Single-use items should also be scrapped, where possible. Make name badges that can be used again and again, move back to proper, old-fashioned cutlery, and put reusable cups at water stations. When it comes to banners and other decor, choose items you can use at future conferences, or that you can share with other events professionals. Bygraves suggests planners get creative. She says, “Have reusable face masks that you give out at a conference with your branding on. There is opportunity everywhere you look.” 

3. Form a green team

Green teams bring together people from different departments of an organisation to work on sustainable practices. Bygraves suggests if you can’t find a green team in your organisation, start one yourself: “Start within your own events team and then look for people who are like-minded – your facilities team or your corporate responsibilities team. Look for those who have a sustainability agenda.” When you’re working together, you’ll have more of a voice and can affect more change within your organisation.  

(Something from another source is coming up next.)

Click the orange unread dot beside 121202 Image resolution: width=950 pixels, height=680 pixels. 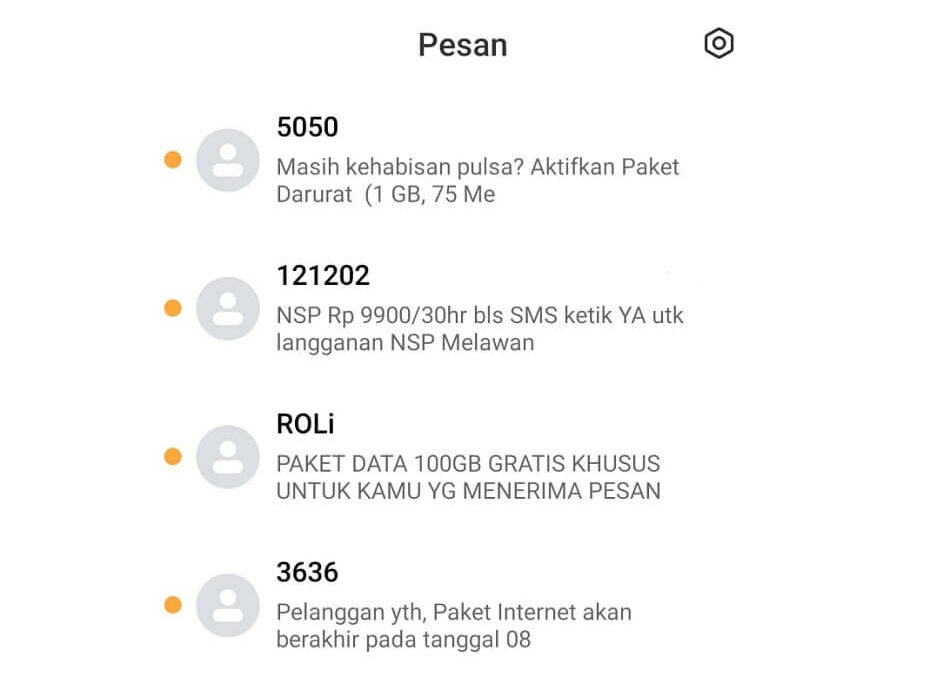coord(173,308)
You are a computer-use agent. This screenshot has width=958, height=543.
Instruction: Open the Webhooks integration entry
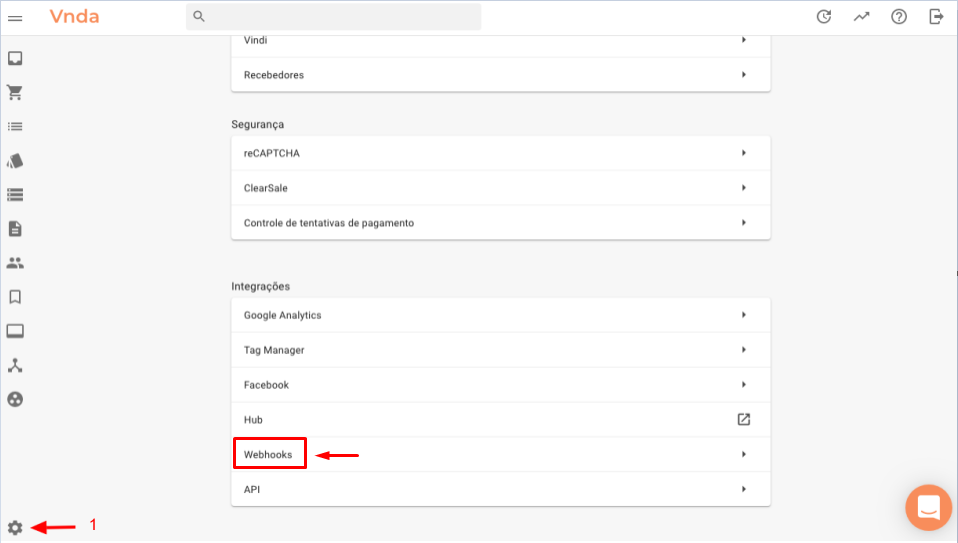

4. Work with sustainable venues

Prioritise venues that are making efforts to reduce their carbon footprint: for instance, those that use green energy, have good access to recycling, and are close to public transport.  An easy way to validate a venue’s credentials is to ask if they have certification for sustainable events, such as ISO 20121. Bygrave says, “What are their sustainability credentials? Are the audiovisual companies equipped to use less power? What are venues doing across their food waste? Is there a 20-mile menu to reduce their carbon footprint?”

5. Minimise food waste

In the past many events have been guilty of over-catering for attendees, after all, no one wants their delegates to go hungry. But with a bit of planning you can make sure you have just the right amount of food. Buffets are a good idea, using smaller plates so that people take only what they’re likely to eat and return for seconds if they want to. Work with caterers who use local ingredients, and partner with food donation programmes in case you do end up with leftovers.

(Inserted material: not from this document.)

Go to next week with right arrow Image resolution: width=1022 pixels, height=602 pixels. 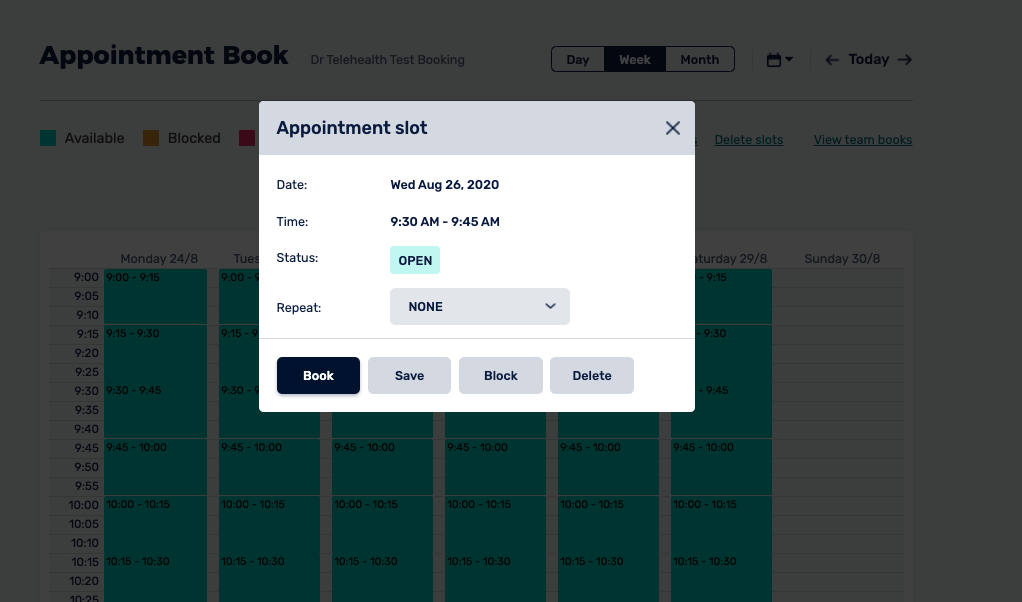point(905,60)
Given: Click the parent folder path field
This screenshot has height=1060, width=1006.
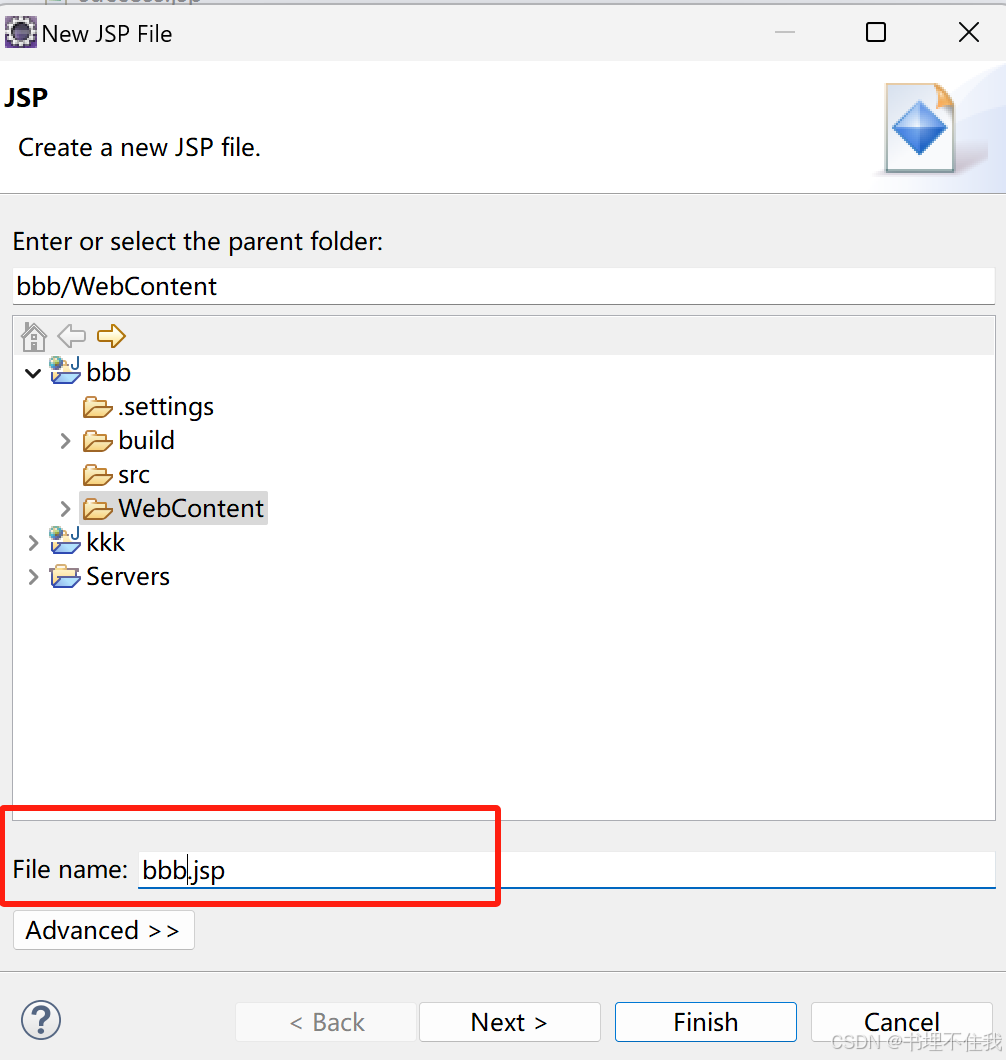Looking at the screenshot, I should 400,286.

6. Even swag bags can be sustainable!

Everyone loves getting something for free, but overly branded T-shirts, keyrings and pens are often thrown away, creating unnecessary waste. Think about making your swag bags sustainable, filled with items such as plants, seeds and reusable coffee cups. And if you’re adding branded items like eco tote bags, put any branding on the inside of the bag rather than the outside, so that people are more likely to use it when they’re out and about.

There’s nothing like meeting in person – this year we’ve all missed that social connection and its opportunities for networking and sparking ideas. Virtual and hybrid events will be around for a while yet, but event planners are now looking ahead to a post-COVID era and thinking about which venues will create the most inspiring in-person events. 

While we all still believe in the power of meeting people face-to-face, it is unlikely that events will immediately transition from virtual to in-person overnight. When done correctly, a hybrid event can broaden your audience and exposure, offer an international perspective, and provide a richer experience.